§ The input
§

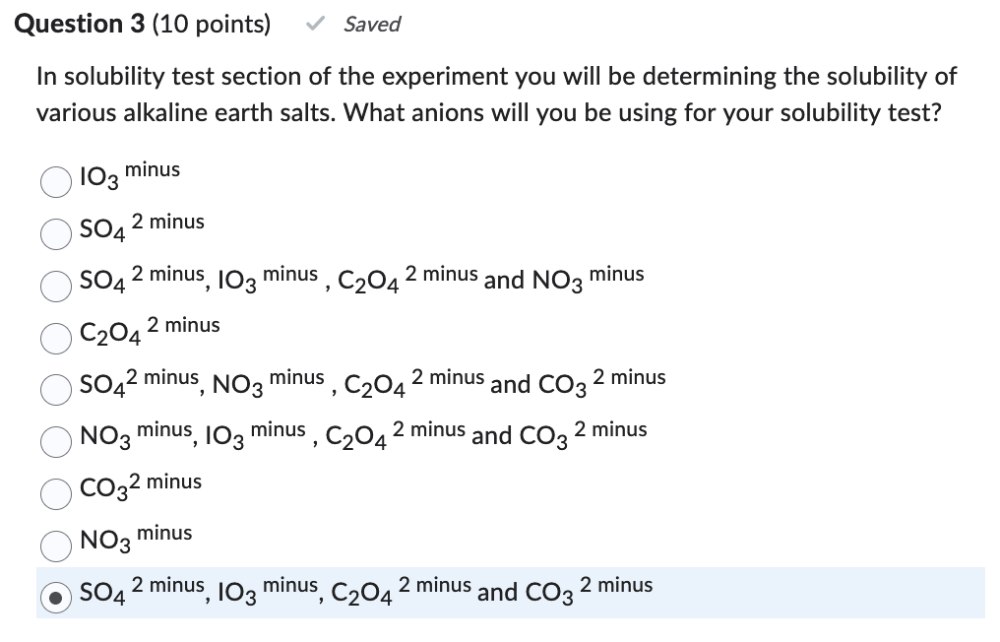The image size is (1000, 642).
Task: Click the selected radio for SO4, IO3, C2O4, CO3
Action: tap(54, 596)
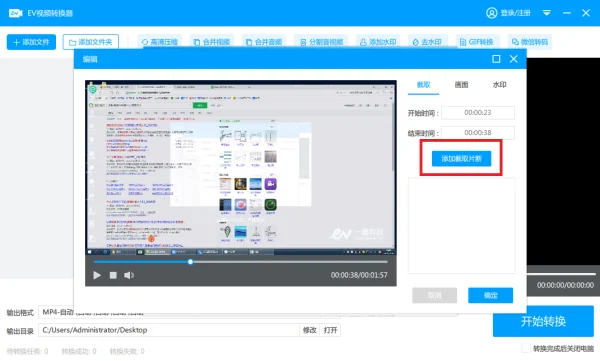This screenshot has height=361, width=600.
Task: Enable 转换完成后关闭电脑 checkbox
Action: pyautogui.click(x=526, y=348)
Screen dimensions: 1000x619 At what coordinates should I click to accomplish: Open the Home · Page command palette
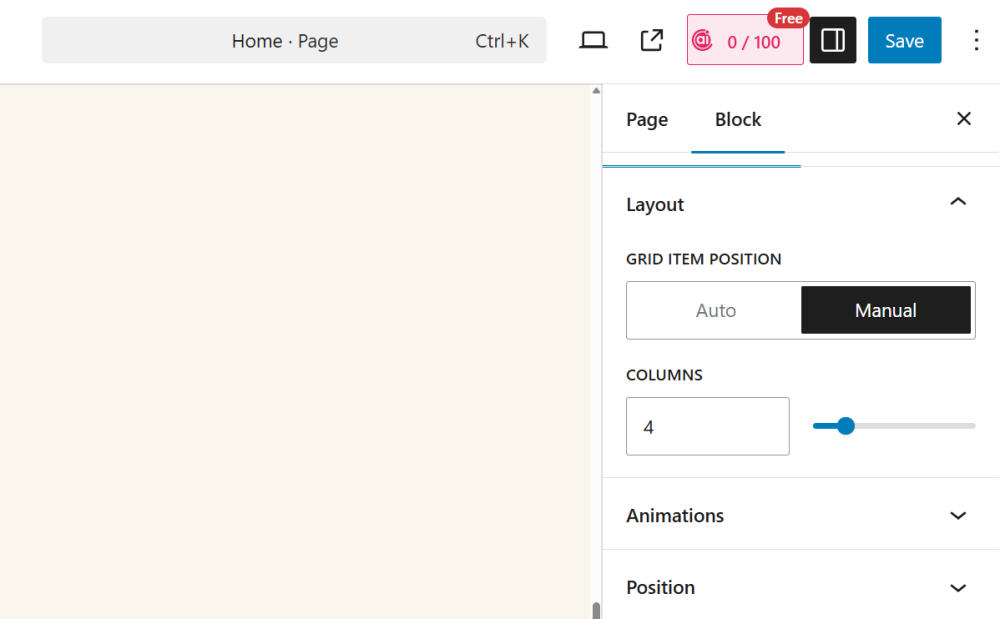click(294, 41)
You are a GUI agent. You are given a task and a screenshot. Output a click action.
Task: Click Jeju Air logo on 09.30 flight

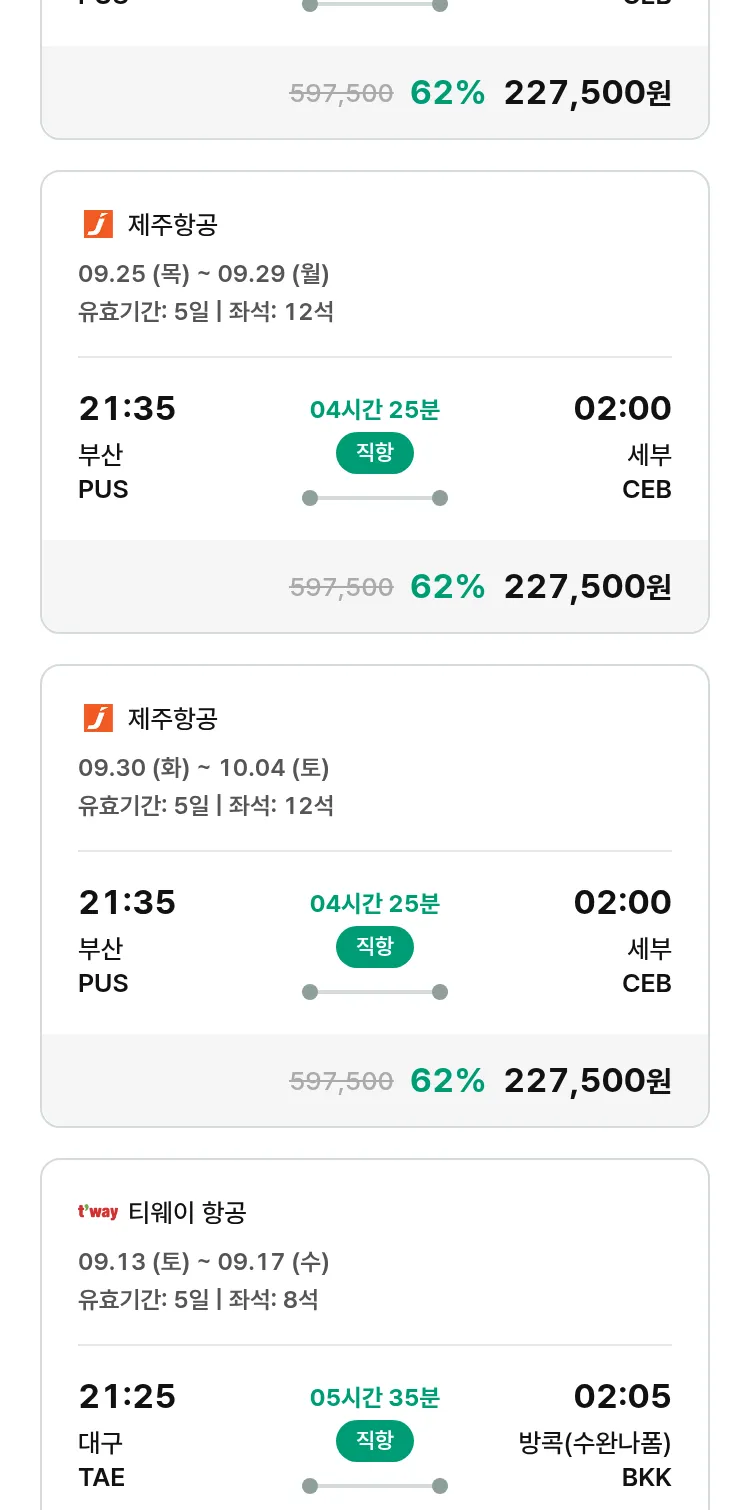tap(98, 719)

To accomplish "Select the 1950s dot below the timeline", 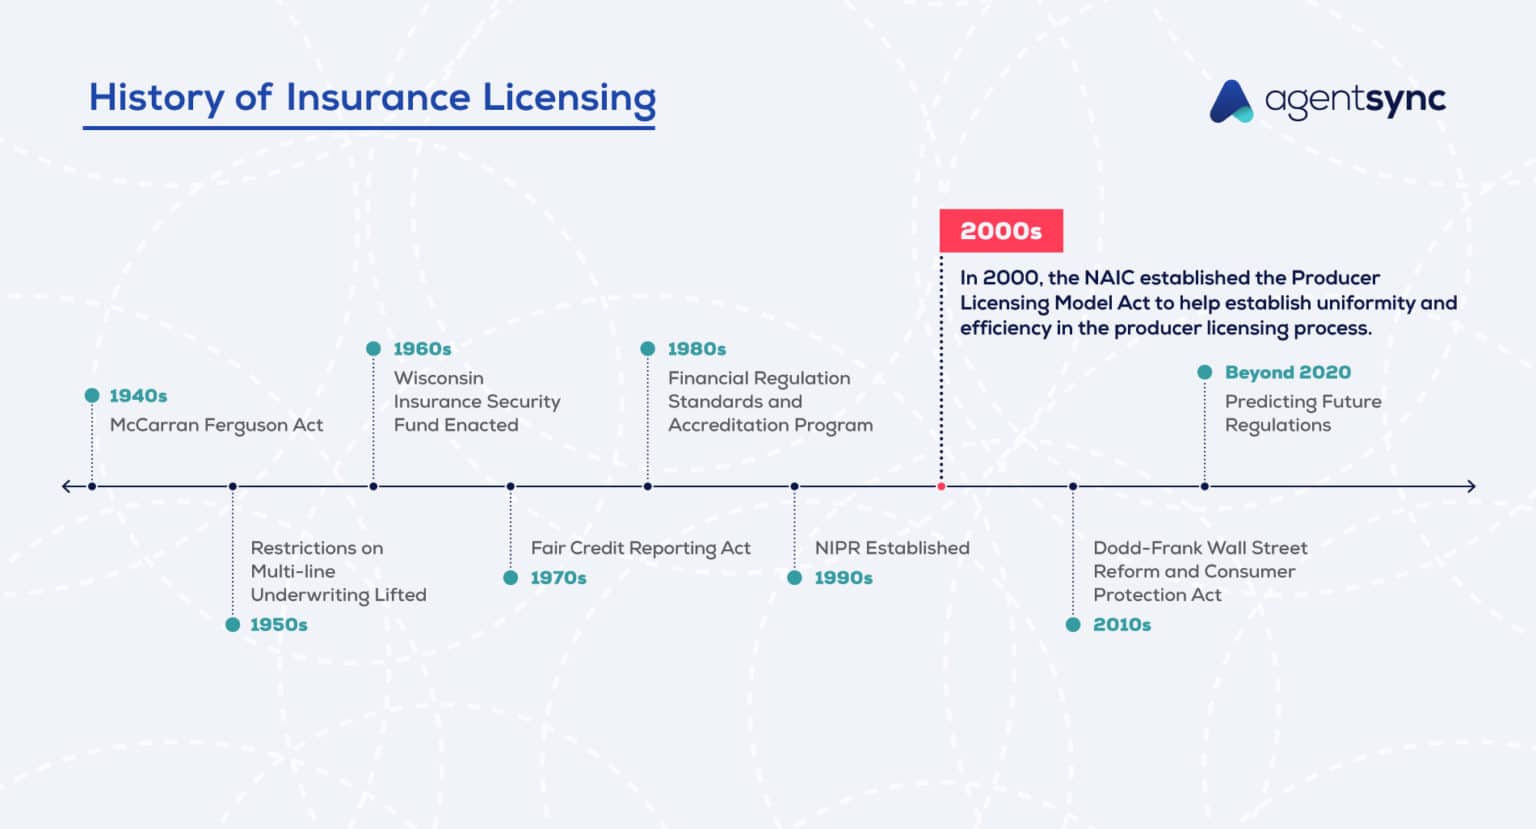I will tap(232, 624).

§

§ What you have to do
Quote the data word for word, starting at the very beginning and ending with the line that contains "tap(98, 719)". Leave the pictures out.

§ Response for this exercise
The image size is (1000, 642).
Task: Click the selected radio for SO4, IO3, C2O4, CO3
Action: tap(54, 596)
This screenshot has height=361, width=600.
Task: Enable 转换完成后关闭电脑 checkbox
Action: pyautogui.click(x=526, y=348)
Screen dimensions: 1000x619 At what coordinates should I click to accomplish: Open the Home · Page command palette
click(294, 41)
You are a GUI agent. You are given a task and a screenshot. Output a click action.
Task: Click Jeju Air logo on 09.30 flight

tap(98, 719)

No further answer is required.